Six Degrees of Desperation


Heiwa_elementary_school_18_284Welcome to English Comp for compulsory. This is the first semester of your freshman year at George A Custer Community College.  In this class, it is understood that English has already lost the race for your attention. Aside from the usual cynicism, a history of failure may streak through your files like a comet in August. School, after all, is just another piece of the conundrum we call daily life with its jobs, cars, bills, parents, girlfriends, and girlfriends’ parents. English Comp — not comp for competence, but comp for complimentary: There’s no way you’re going to pass this class except by the grace of this institution, or my mental breakdown. 

A few of you may be taking English Comp for the second time. That’s because the last teacher — nowhere to be found — gave you an Incomplete. 

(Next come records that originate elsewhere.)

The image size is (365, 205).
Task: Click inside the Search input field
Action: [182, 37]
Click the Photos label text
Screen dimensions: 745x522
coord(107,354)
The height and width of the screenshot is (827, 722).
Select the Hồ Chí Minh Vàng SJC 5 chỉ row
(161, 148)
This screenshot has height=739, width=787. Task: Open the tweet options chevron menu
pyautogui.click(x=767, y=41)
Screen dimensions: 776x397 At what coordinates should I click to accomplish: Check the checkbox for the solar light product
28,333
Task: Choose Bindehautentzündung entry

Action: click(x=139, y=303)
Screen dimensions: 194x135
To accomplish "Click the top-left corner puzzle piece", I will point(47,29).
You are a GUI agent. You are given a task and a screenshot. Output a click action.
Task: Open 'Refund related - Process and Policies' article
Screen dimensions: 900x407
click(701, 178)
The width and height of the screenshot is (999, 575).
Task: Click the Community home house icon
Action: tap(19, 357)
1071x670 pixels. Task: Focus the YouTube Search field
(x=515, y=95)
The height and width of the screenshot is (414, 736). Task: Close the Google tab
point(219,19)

Life for the Custer student can feel like a losing battle. The artful excuse — this new adjunct professor is only just learning — seems built into the curriculum. If you tell her your hard drive just died, the CD you copied your essay onto is incompatible with all known computers, you nearly got killed on the way to school in a car accident, from which you emerged, to the wonderment of all, intact though limping, she may just believe you. Good acting, after all shows spirit. If you cover your face with your hands or your eyes fill with tears or you rock from side to side, or threaten to walk out of the final exam while explaining your recent hardships and disasters, this usually earns points. 

Life at Custer begins with perfecting the distraught voice. Remember to write down all such near-death experiences for the personal essay. For this assignment (see Essay I on page 2 of the syllabus), a sense of drama, timing, and specificity will enhance the narrative. After that we will move on to description, then process and causation, analysis by taking apart, and finally, synthesis; that is, putting it all back together for the argument paper. All this and more in thirty-four meetings, during which I will exhort you to read, read anything at all, while your eyelids droop in the sunlight streaming through the windows of the classroom that doubles as a chemistry lab, and you nod your head or sprawl, embracing your desk like an octopus, as if suffering the sorrows of all humanity.  

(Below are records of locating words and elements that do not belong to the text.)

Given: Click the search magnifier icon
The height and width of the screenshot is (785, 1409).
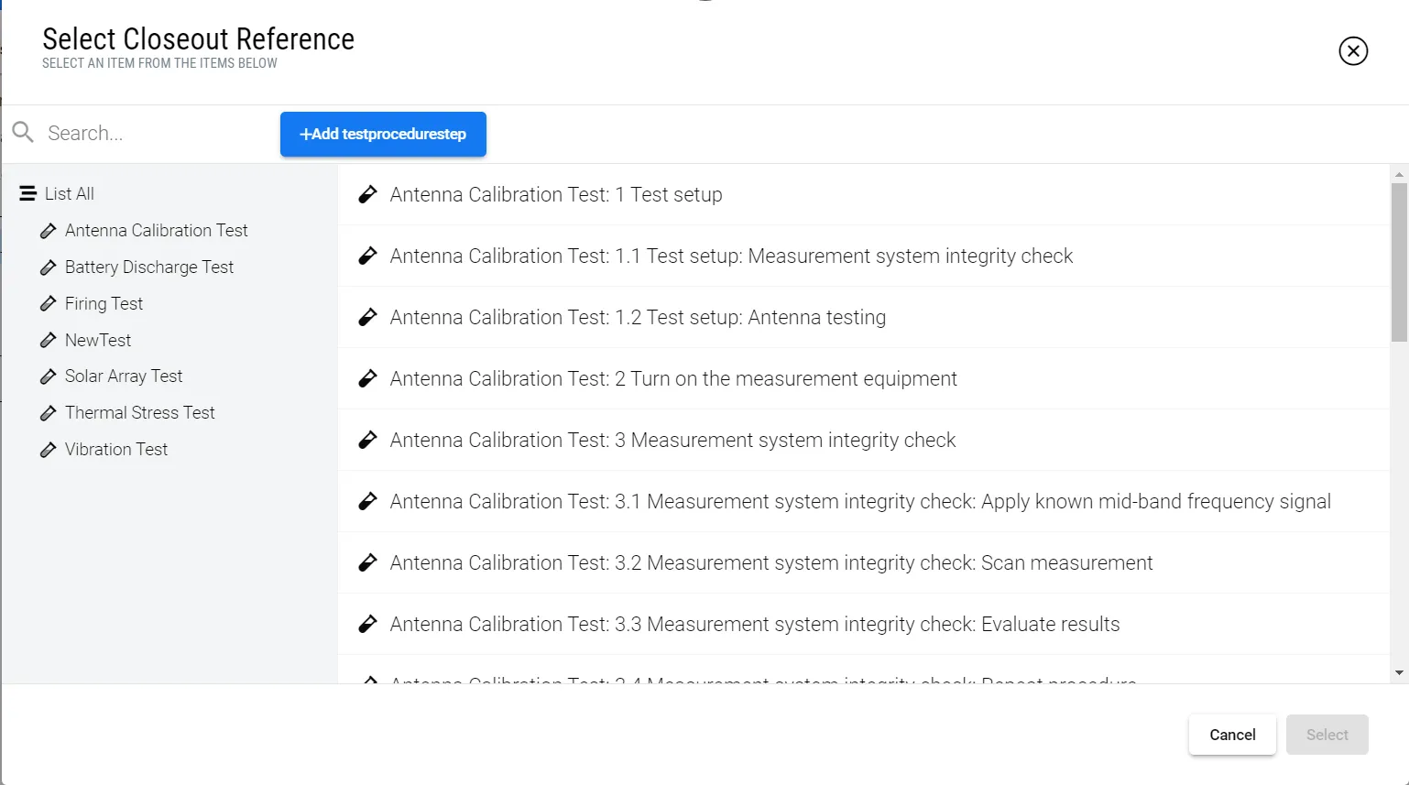Looking at the screenshot, I should [24, 133].
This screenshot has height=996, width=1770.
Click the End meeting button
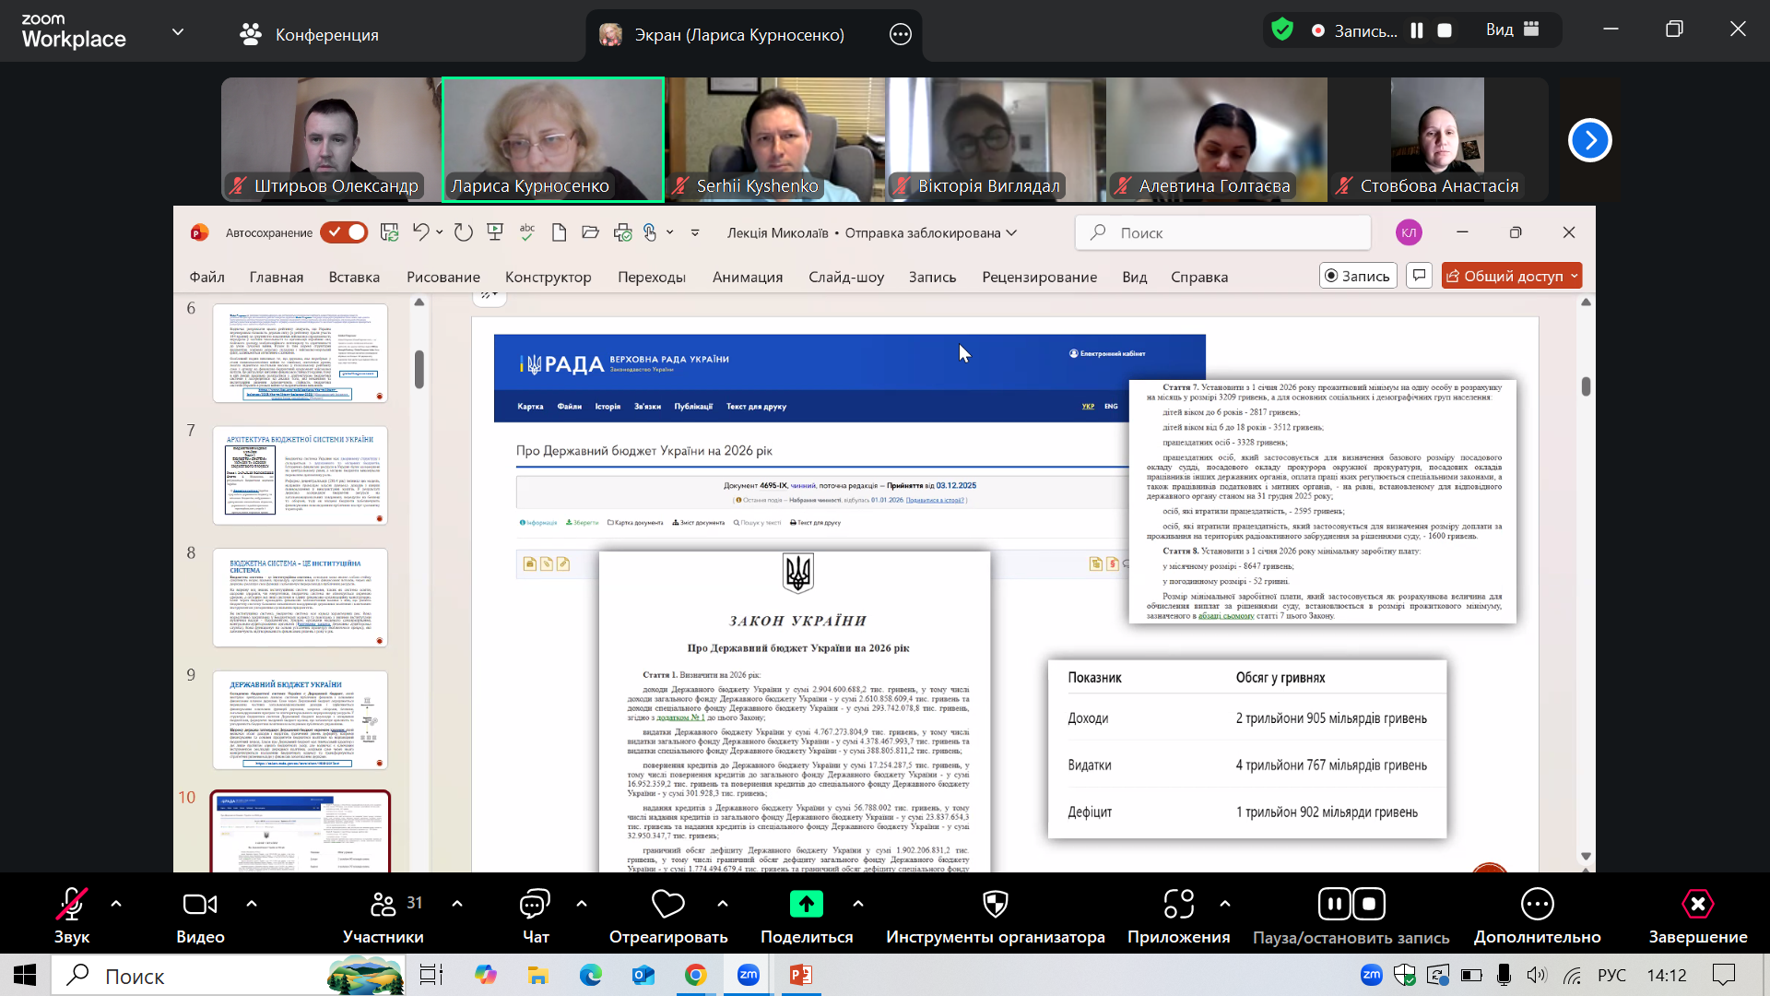click(1697, 905)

Like your mother, I want to shake you awake, but I’m deathly afraid of the Oxycontin that will come tumbling out of your pockets. 

By now most of you have lost a dear friend to drugs, alcohol, or road accident. Likewise, you realize that your parents’ divorce was inevitable and hardly your fault, and that selling steak knives door-to-door in the inner city reeks of failure in the first degree. Many have dropped out of high school or spent time in rehab. About a tenth of you will withdraw before the end of the first month, and throughout the semester don’t be surprised if one by one your classmates disappear like oxygen on Mars, like dissidents in a third-world country. We will therefore dispense with taking attendance. In fact, all obligations to fulfill requirements for this course will be met during class time only. 

Community college deploys certain deceptions or smoke screens a few of you have blown through already. For instance, it is, as some have written in their comparison essays, “no different from high school, only you don’t have to come to class.”   


A few words of advice: Success at Custer means keeping your head down. Far better to tread water than make a splash.  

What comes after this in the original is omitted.